En un artículo publicado online en la revista Journal of Epidemiology and Community Health, miembros del Karolinska Institute (Estocolmo, Suecia), se proponen investigar los efectos del crecimiento fetal y en la infancia sobre los intentos de suicidio, tanto el realizado con métodos violentos como no-violentos (auto-envenenamiento). Esta investigación se ha planteado a partir de la ya conocida asociación entre la longitud medida en el momento de nacer y los intentos de suicidio.
Han participando en el estudio 318.953 varones que fueron seguidos desde la fecha de su nacimiento (1973-1980) hasta la fecha de su intento de suicidio, fecha de muerte, emigración o hasta el final del año 1999.
Los resultados han sido los siguientes:
- El riesgo de intento de suicidio se incrementa en los hombres con un reducido crecimiento longitudinal durante su vida fetal, independientemente de los niveles de la estatura alcanzada durante su vida adulta.
- Los hombres con una longitud apropiada al nacer de acuerdo con su edad gestacional, pero con una corta estatura durante su vida adulta, también presentaron un riesgo incrementado de intentos de suicidio.
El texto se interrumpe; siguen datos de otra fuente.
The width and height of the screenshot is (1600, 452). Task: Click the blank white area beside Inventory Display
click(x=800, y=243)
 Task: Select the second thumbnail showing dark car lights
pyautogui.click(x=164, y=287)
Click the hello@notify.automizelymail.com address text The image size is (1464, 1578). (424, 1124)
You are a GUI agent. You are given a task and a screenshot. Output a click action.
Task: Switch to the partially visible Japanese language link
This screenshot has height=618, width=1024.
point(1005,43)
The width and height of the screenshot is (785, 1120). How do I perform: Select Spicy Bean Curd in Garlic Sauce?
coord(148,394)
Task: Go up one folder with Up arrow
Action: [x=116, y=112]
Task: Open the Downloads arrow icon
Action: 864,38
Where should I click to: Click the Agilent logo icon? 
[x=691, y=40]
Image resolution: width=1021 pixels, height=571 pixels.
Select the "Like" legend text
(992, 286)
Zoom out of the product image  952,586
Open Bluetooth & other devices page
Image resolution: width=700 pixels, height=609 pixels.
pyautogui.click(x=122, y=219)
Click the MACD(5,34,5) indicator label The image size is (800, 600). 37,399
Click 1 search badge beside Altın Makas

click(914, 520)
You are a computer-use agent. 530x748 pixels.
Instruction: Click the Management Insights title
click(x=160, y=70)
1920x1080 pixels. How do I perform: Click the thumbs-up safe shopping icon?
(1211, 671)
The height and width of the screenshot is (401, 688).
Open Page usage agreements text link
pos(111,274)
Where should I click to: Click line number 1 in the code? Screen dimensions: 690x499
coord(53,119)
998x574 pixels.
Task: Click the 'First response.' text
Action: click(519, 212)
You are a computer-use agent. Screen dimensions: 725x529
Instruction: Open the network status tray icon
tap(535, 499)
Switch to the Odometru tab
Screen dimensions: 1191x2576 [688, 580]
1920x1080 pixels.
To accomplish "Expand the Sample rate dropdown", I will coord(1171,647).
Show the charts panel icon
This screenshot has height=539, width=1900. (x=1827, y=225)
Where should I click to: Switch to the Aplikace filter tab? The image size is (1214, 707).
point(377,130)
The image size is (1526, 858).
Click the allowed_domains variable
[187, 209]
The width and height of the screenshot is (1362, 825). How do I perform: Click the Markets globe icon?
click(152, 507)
- Una longitud reducida al nacer, respecto a su edad gestacional, se relaciona, con mayor significación estadística, con los intentos de suicidio violento.
- El riesgo de intento de suicidio violento se incrementa con más significación estadística en los hombres con bajo peso al nacer a pesar de tener una estatura adecuada en la vida adulta.
Las conclusiones son las siguientes: La asociación inversa (a menos, más) entre el crecimiento durante la vida fetal y los intentos de suicidio no parece ser modificada por el crecimiento en longitud durante la infancia. La corta estatura adulta parece ser un riesgo adicional. La corta longitud al nacer parece incrementar especialmente el riesgo de intentos de suicidio violento.